» TASK ITEM:
The word "Select" marks the lines to find; copy every such line from the data below.

────────

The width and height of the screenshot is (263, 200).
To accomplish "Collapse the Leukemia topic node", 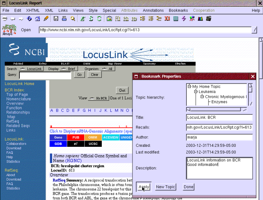I will 196,91.
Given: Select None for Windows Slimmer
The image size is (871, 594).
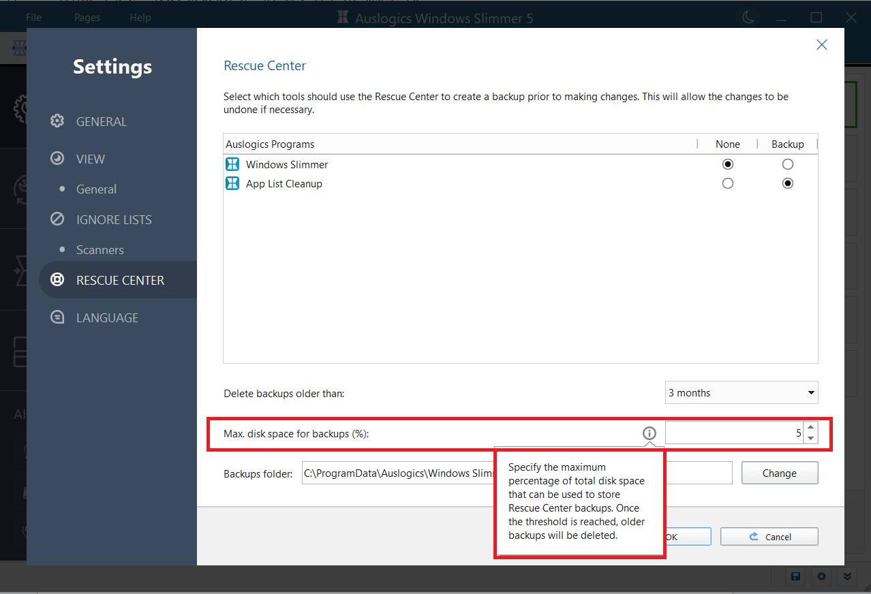Looking at the screenshot, I should pos(727,163).
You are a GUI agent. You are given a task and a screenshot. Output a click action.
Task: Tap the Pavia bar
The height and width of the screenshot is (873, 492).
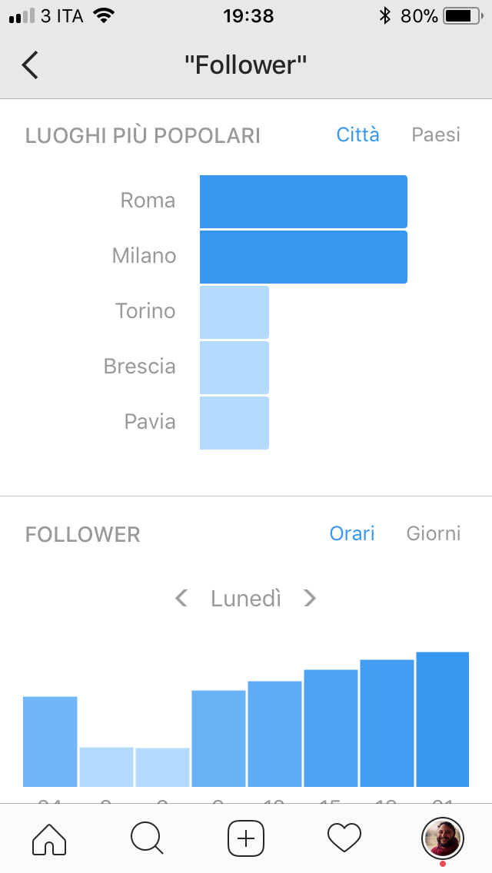coord(234,423)
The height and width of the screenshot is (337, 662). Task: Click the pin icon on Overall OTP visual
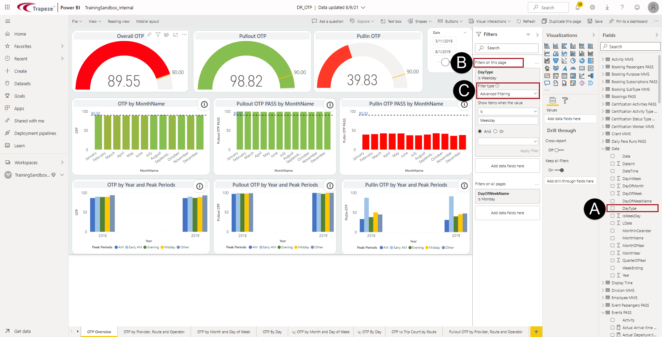click(x=149, y=35)
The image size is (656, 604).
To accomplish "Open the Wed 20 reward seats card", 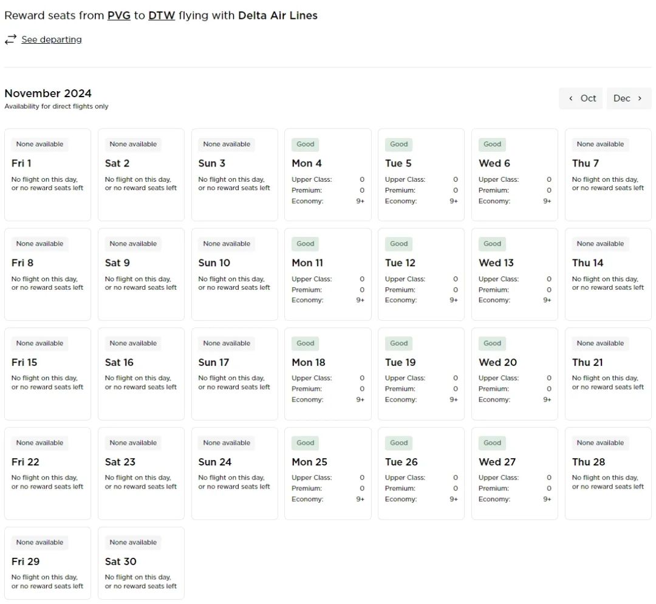I will (514, 374).
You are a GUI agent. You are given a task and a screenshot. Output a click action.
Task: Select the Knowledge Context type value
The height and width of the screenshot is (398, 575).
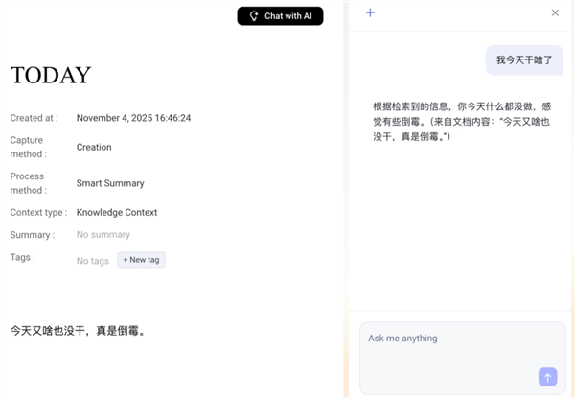(x=117, y=213)
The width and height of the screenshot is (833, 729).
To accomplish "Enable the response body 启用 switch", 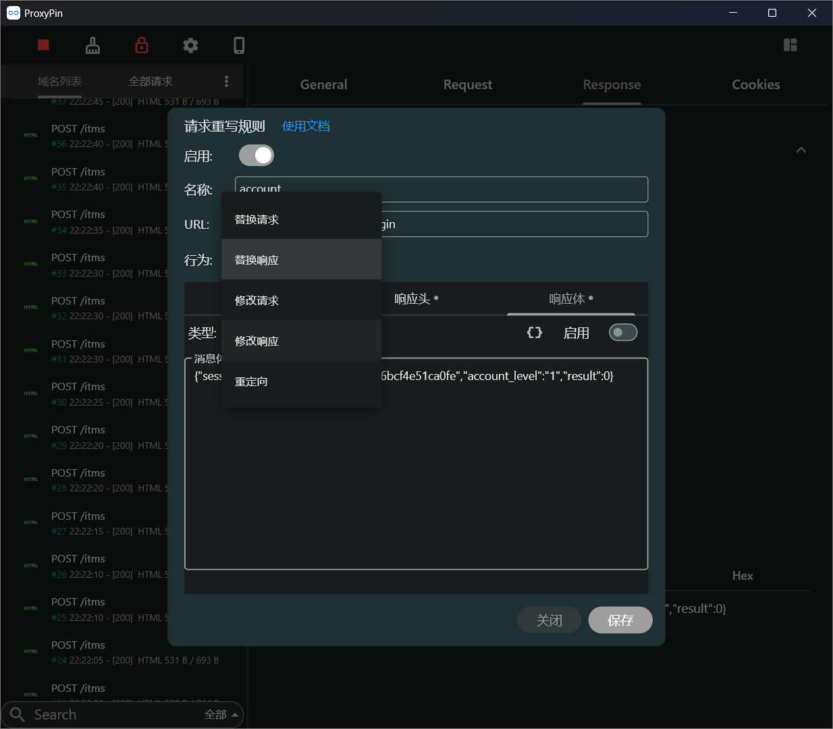I will pos(622,333).
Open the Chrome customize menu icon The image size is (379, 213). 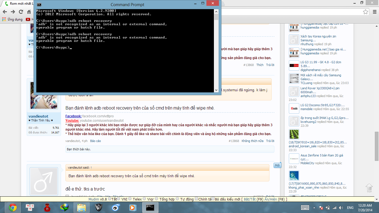374,12
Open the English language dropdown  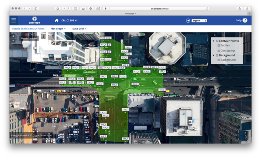199,21
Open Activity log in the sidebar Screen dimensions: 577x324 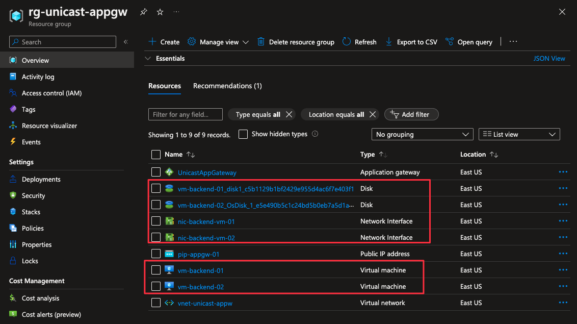[x=38, y=77]
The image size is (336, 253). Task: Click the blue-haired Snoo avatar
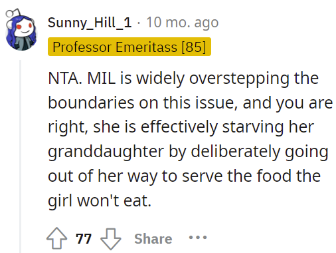tap(21, 32)
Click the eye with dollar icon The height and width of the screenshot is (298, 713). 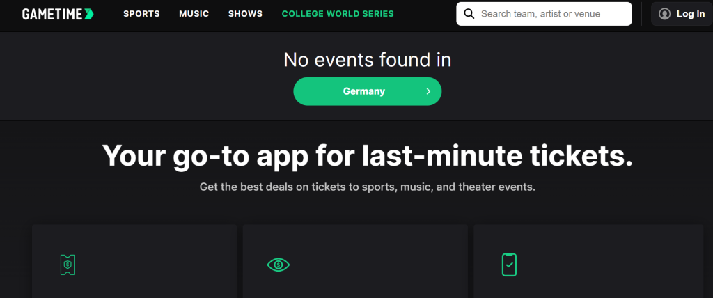click(279, 265)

────────

» SOLUTION TO THIS PROBLEM:
Given: Select None for Windows Slimmer
Task: Select the Knowledge Context type value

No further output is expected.